Rz. 372
Auch für Gesamtbetriebsvereinbarungen gilt, dass § 613a Abs. 1 BGB lediglich Auffangcharakter hat und nur eingreift, wenn die Gesamtbetriebsvereinbarung nicht bereits normativ weitergilt.[432] Auch hier ist also die normative Weitergeltung vorrangig zu prüfen.
Rz. 373
Das BAG stützt seine Rechtsprechung zur normativen Weitergeltung von Gesamtbetriebsvereinbarungen bei Betriebsübergängen auf den Grundsatz, dass auch Gesamtbetriebsvereinbarungen ausschließliche betriebliche Angelegenheiten regeln.[433] Ihr Bezugsobjekt und Regelungssubstrat sind ausschließlich die einzelnen Betriebe – und zwar unabhängig davon, ob es sich um echte Gesamtbetriebsvereinbarungen handelt, also solche, die der Gesamtbetriebsrat gem. § 50 Abs. 1 BetrVG in originärer Zuständigkeit abschließt, oder um unechte Gesamtbetriebsvereinbarungen, also solche, die der Gesamtbetriebsrat gem. § 50 Abs. 2 BetrVG im Auftrag der Einzelbetriebsräte abschließt.[434]
Rz. 374
Eine Gesamtbetriebsvereinbarung unterscheidet sich von einer Einzelbetriebsvereinbarung also nur quantitativ durch die Anzahl der Betriebe, in der sie gilt, und nicht qualitativ durch ein anderes Bezugsobjekt.[435] Auch wenn sie zugleich in mehreren Betrieben des Unternehmens gilt, gibt es kein überbetriebliches Bezugsobjekt und Regelungssubstrat im Sinne einer Art Betriebsverbund.[436]
Rz. 375
Ausgehend von dieser zutreffenden Grundannahme müssen für die Frage der normativen Weitergeltung von Gesamtbetriebsvereinbarungen im Wesentlichen dieselben Voraussetzungen wie für die normative Weitergeltung von Einzelbetriebsvereinbarungen gelten.
Rz. 376
Nach der Rechtsprechung des BAG ist daher für eine normative Weitergeltung von Gesamtbetriebsvereinbarungen insbesondere erforderlich, dass der übertragene Betrieb/Betriebsteil bzw. die übertragenen Betriebe/Betriebsteile beim Erwerber ihre Identität wahren, was zumindest dann der Fall ist, wenn sie als selbstständige Betriebe weitergeführt werden.[437]
Rz. 377
Dabei ist je nach Fallgestaltung sowohl eine normative Weitergeltung als Gesamtbetriebsvereinbarung, als auch eine normative Weitergeltung als Einzelbetriebsvereinbarung möglich.
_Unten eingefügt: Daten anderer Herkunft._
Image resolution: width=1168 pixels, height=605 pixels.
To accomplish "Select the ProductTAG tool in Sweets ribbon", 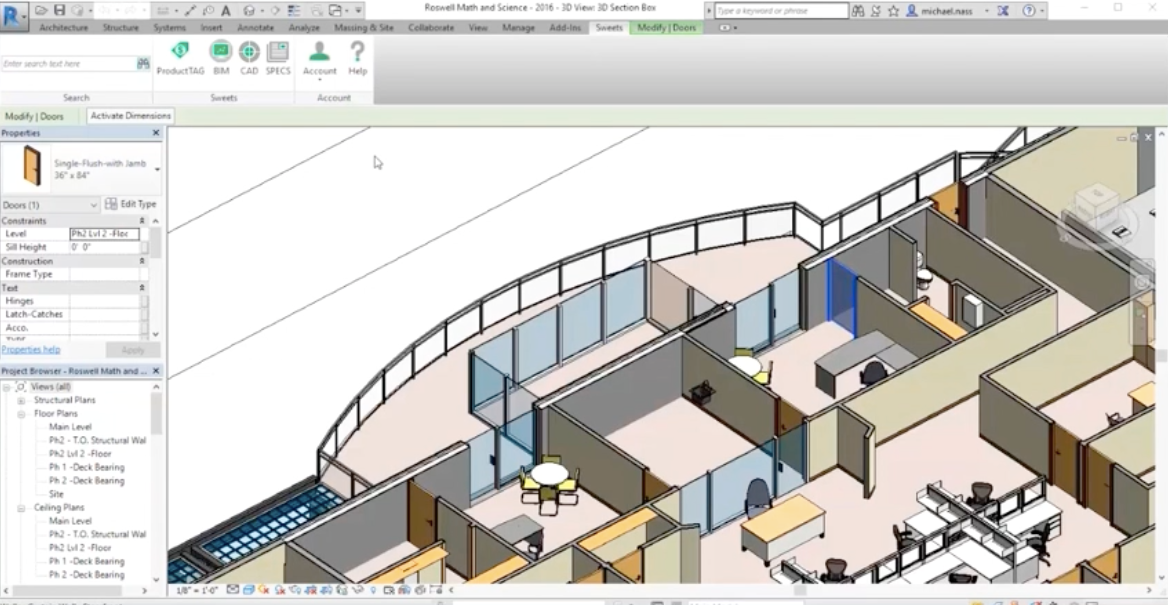I will (x=180, y=60).
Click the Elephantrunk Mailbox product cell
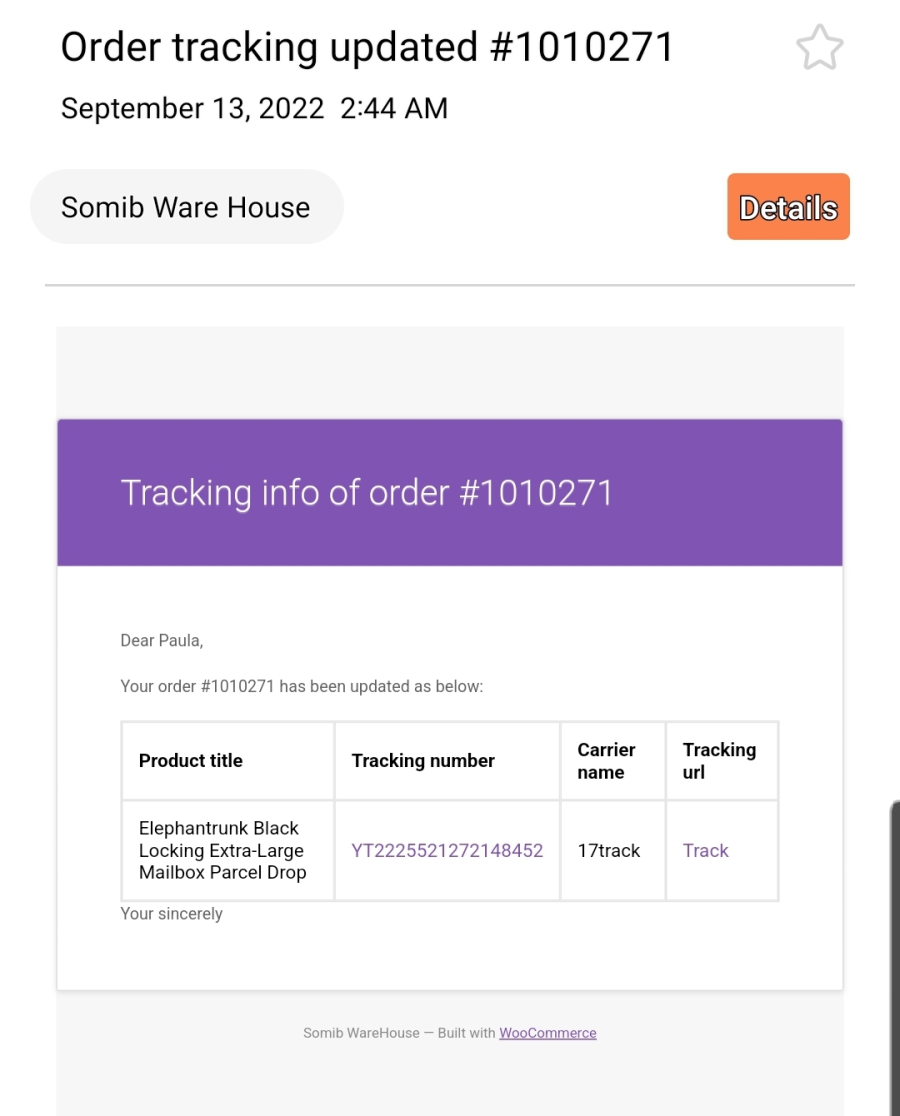The width and height of the screenshot is (900, 1116). (x=228, y=851)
Gilt eine Gesamtbetriebsvereinbarung beim Erwerber als Gesamtbetriebsvereinbarung normativ weiter, dann erfasst ihre Wirkung nach h.M. allerdings nur die übergegangenen Betriebe, die ursprünglich von ihr erfasst waren, sie erstreckt sich nach h.M. nicht auf weitere Betriebe des Erwerbers.[438]
Rz. 378
Nur ausnahmsweise scheidet eine normative Weitergeltung einer Gesamtbetriebsvereinbarung auch bei identitätswahrendem Übergang eines oder mehrerer Betriebe aus, wenn die betreffende Regelung ihrem Inhalt nach die Zugehörigkeit zum bisherigen Unternehmen zwingend voraussetzt und nach dem Betriebsübergang daher gegenstandslos wird.[439]
Rz. 379
Das BAG hat in seiner Entscheidung vom 18.9.2004,[440] ergänzt durch die Entscheidung vom 5.5.2015,[441] verschiedene Fallkonstellationen beleuchtet. Die von ihm für diese Fallkonstellationen gefundenen Lösungen haben in der Literatur zu Recht weitgehend Zustimmung gefunden.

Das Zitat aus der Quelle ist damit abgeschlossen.